→ **DATA FOR PROCESSING**
[Start of Attachment]

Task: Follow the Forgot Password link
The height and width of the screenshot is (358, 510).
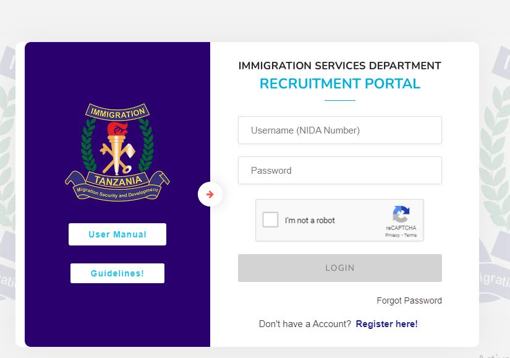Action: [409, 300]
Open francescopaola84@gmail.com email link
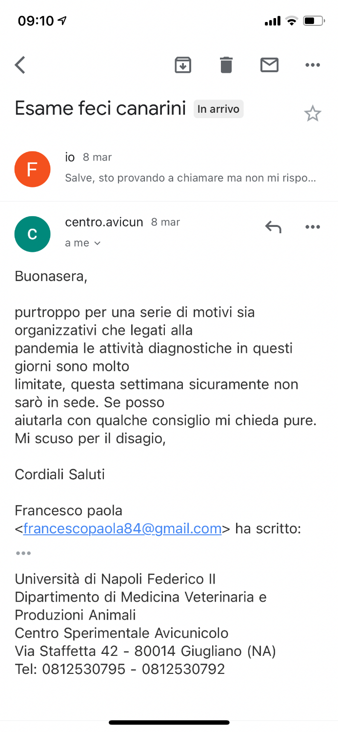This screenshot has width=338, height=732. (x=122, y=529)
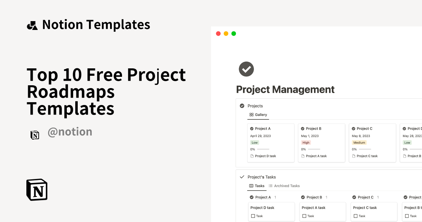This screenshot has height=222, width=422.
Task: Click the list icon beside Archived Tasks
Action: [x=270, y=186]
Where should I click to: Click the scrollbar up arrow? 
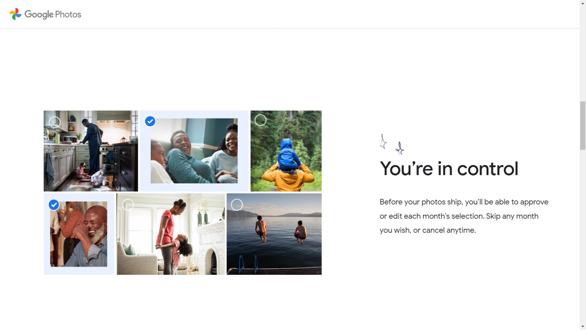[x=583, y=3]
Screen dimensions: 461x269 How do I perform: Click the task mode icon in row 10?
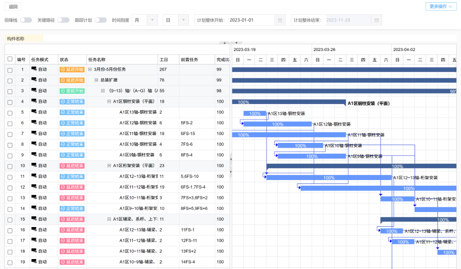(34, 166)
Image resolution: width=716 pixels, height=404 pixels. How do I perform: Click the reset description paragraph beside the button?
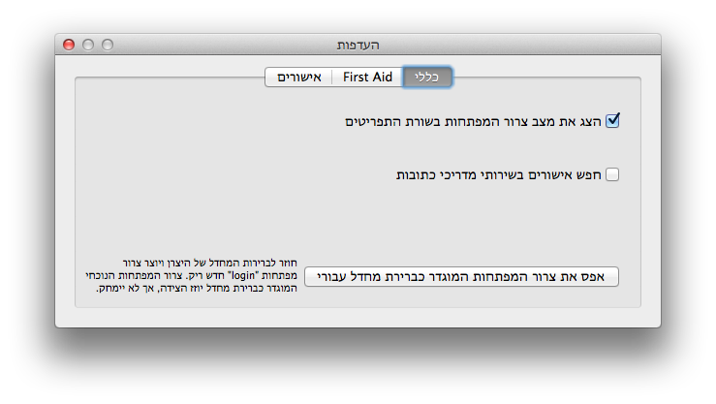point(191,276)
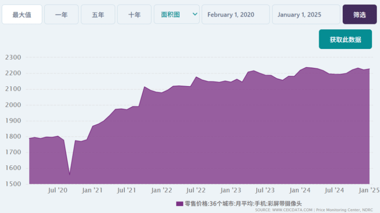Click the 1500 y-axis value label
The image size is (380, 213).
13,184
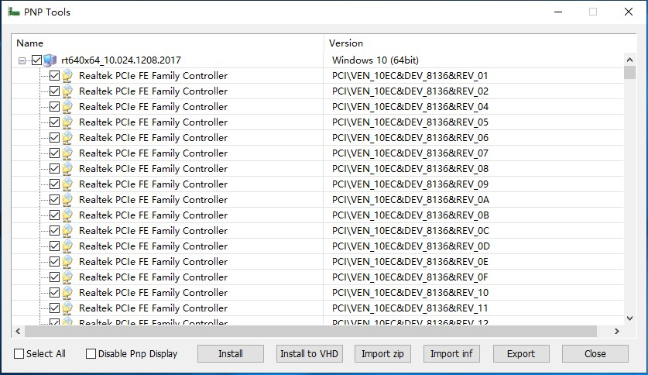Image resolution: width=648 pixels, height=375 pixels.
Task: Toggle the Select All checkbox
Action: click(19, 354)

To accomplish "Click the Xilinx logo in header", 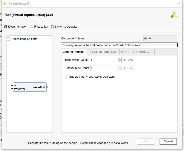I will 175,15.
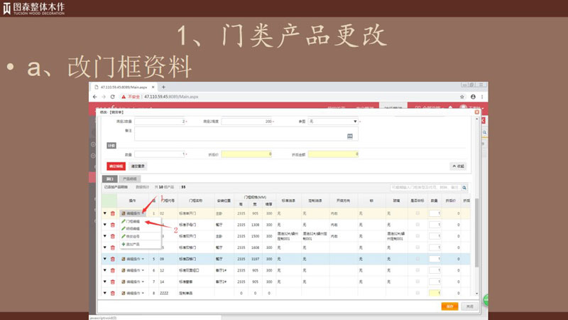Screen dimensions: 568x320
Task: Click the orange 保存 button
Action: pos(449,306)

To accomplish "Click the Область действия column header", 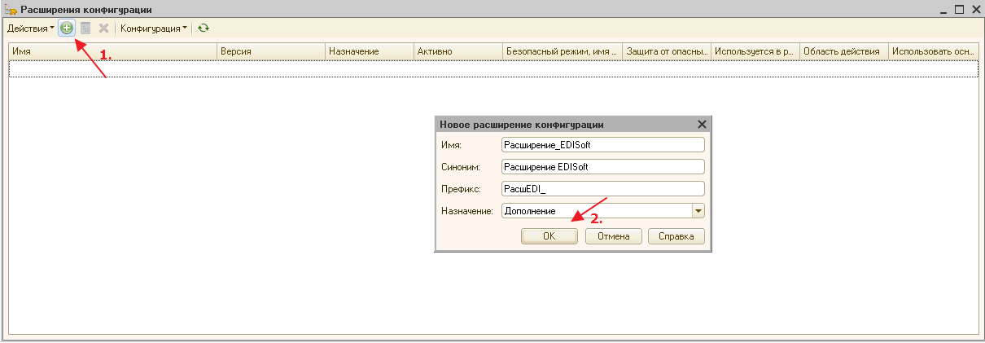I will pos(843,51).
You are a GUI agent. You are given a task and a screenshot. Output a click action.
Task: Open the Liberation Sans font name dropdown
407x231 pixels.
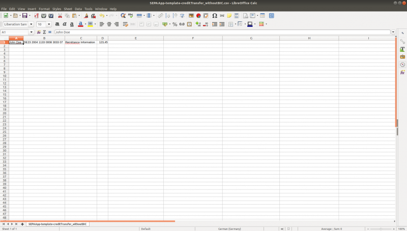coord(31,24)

[End of Attachment]
[Start of Attachment]

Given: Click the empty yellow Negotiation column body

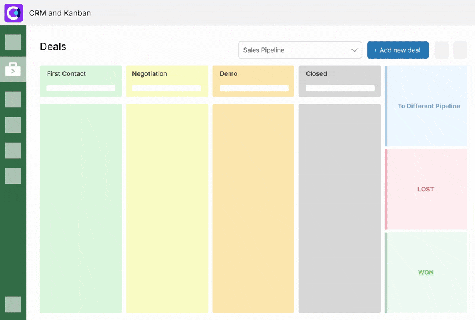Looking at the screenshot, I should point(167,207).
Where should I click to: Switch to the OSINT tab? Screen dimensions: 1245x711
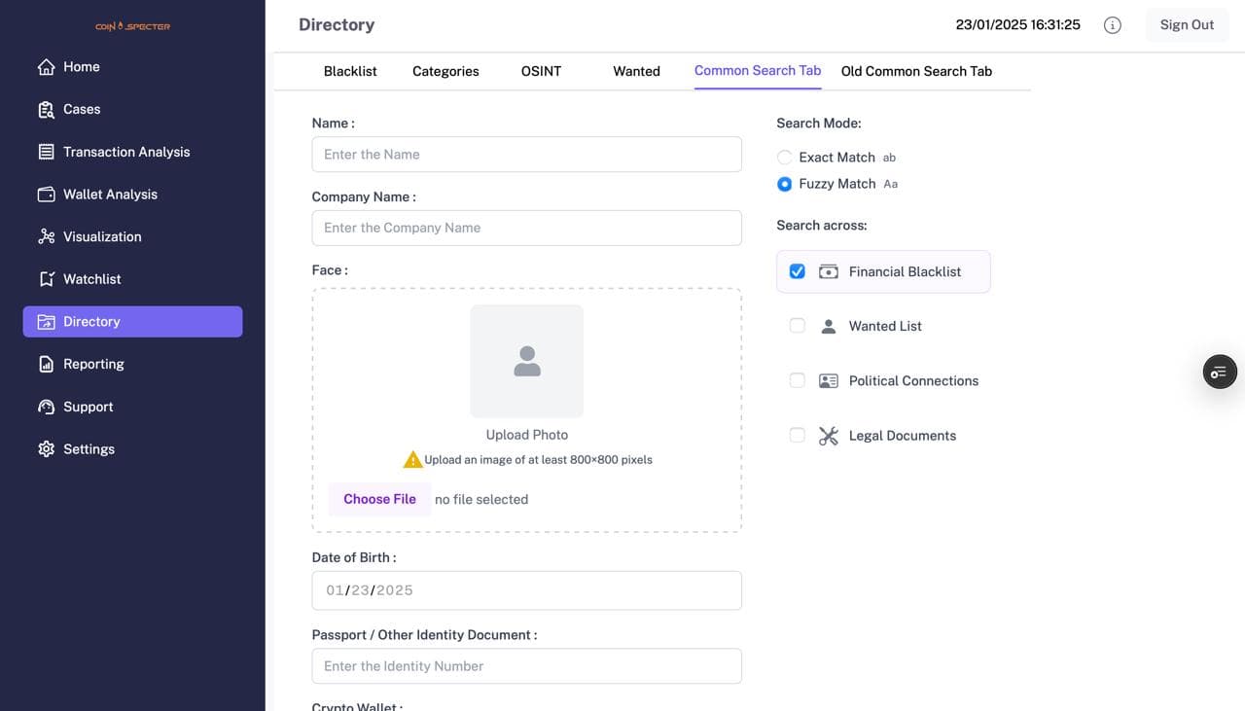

[End of Attachment]

In the data above, find the line containing "Given: Click the" and the line containing "Where should I click to: Switch". Repeat those two lines and everything between them exactly, minus the pictures.

→ **PROBLEM SOLUTION**
Given: Click the empty yellow Negotiation column body

Looking at the screenshot, I should point(167,207).
Where should I click to: Switch to the OSINT tab? Screen dimensions: 1245x711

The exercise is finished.